─── DATASET ───
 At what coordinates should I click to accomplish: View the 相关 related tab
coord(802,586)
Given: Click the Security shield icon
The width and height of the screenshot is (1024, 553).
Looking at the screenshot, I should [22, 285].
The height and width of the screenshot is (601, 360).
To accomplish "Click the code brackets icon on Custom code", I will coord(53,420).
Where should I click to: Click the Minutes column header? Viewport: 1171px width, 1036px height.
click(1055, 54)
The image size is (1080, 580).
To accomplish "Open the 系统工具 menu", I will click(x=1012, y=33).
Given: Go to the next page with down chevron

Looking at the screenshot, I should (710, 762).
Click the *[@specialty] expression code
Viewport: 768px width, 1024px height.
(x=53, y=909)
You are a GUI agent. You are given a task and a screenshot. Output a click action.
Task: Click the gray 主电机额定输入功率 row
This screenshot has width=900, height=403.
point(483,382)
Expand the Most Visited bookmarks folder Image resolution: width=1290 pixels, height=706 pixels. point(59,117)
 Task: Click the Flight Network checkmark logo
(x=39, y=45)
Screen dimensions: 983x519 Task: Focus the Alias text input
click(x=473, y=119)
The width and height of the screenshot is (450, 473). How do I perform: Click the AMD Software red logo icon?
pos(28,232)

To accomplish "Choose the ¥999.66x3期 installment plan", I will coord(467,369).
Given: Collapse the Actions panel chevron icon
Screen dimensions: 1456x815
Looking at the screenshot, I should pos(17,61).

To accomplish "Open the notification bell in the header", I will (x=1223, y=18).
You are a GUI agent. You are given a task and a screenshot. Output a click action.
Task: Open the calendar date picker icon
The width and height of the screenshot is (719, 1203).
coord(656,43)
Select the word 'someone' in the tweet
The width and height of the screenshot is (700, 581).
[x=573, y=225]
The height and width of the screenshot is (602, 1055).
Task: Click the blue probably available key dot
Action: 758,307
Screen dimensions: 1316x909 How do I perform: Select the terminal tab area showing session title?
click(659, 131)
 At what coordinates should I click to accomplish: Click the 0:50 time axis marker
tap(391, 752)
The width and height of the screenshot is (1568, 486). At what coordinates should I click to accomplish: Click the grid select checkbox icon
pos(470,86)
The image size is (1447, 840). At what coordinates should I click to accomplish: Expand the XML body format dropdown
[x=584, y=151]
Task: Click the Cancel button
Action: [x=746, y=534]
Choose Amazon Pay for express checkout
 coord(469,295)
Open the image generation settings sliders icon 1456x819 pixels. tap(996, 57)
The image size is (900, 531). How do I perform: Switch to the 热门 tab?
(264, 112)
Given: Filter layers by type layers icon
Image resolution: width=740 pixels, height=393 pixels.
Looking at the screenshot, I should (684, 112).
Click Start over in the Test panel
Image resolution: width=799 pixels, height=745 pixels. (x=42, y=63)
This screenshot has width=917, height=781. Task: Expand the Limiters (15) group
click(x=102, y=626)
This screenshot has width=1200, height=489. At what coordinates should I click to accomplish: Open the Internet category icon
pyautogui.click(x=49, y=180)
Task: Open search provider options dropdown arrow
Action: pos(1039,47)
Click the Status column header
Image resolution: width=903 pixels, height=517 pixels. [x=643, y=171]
───
» REQUEST
Reproduce the listing above line for line, without changing anything.

» WRITTEN RESPONSE
 At what coordinates should I click to accomplish: View the 相关 related tab
coord(802,586)
Given: Click the Security shield icon
The width and height of the screenshot is (1024, 553).
Looking at the screenshot, I should [22, 285].
The height and width of the screenshot is (601, 360).
To accomplish "Click the code brackets icon on Custom code", I will coord(53,420).
Where should I click to: Click the Minutes column header? Viewport: 1171px width, 1036px height.
click(1055, 54)
The image size is (1080, 580).
To accomplish "Open the 系统工具 menu", I will click(x=1012, y=33).
Given: Go to the next page with down chevron

Looking at the screenshot, I should (710, 762).
Click the *[@specialty] expression code
Viewport: 768px width, 1024px height.
(x=53, y=909)
You are a GUI agent. You are given a task and a screenshot. Output a click action.
Task: Click the gray 主电机额定输入功率 row
This screenshot has width=900, height=403.
point(483,382)
Expand the Most Visited bookmarks folder Image resolution: width=1290 pixels, height=706 pixels. point(59,117)
 Task: Click the Flight Network checkmark logo
(x=39, y=45)
Screen dimensions: 983x519 Task: Focus the Alias text input
click(x=473, y=119)
The width and height of the screenshot is (450, 473). How do I perform: Click the AMD Software red logo icon?
pos(28,232)

To accomplish "Choose the ¥999.66x3期 installment plan", I will coord(467,369).
Given: Collapse the Actions panel chevron icon
Screen dimensions: 1456x815
Looking at the screenshot, I should pos(17,61).

To accomplish "Open the notification bell in the header", I will (x=1223, y=18).
You are a GUI agent. You are given a task and a screenshot. Output a click action.
Task: Open the calendar date picker icon
The width and height of the screenshot is (719, 1203).
coord(656,43)
Select the word 'someone' in the tweet
The width and height of the screenshot is (700, 581).
[x=573, y=225]
The height and width of the screenshot is (602, 1055).
Task: Click the blue probably available key dot
Action: 758,307
Screen dimensions: 1316x909 How do I perform: Select the terminal tab area showing session title?
click(659, 131)
 At what coordinates should I click to accomplish: Click the 0:50 time axis marker
tap(391, 752)
The width and height of the screenshot is (1568, 486). At what coordinates should I click to accomplish: Click the grid select checkbox icon
pos(470,86)
The image size is (1447, 840). At what coordinates should I click to accomplish: Expand the XML body format dropdown
[x=584, y=151]
Task: Click the Cancel button
Action: [x=746, y=534]
Choose Amazon Pay for express checkout
 coord(469,295)
Open the image generation settings sliders icon 1456x819 pixels. tap(996, 57)
The image size is (900, 531). How do I perform: Switch to the 热门 tab?
(264, 112)
Given: Filter layers by type layers icon
Image resolution: width=740 pixels, height=393 pixels.
Looking at the screenshot, I should (684, 112).
Click Start over in the Test panel
Image resolution: width=799 pixels, height=745 pixels. (x=42, y=63)
This screenshot has width=917, height=781. Task: Expand the Limiters (15) group
click(x=102, y=626)
This screenshot has width=1200, height=489. At what coordinates should I click to accomplish: Open the Internet category icon
pyautogui.click(x=49, y=180)
Task: Open search provider options dropdown arrow
Action: pos(1039,47)
Click the Status column header
Image resolution: width=903 pixels, height=517 pixels. [x=643, y=171]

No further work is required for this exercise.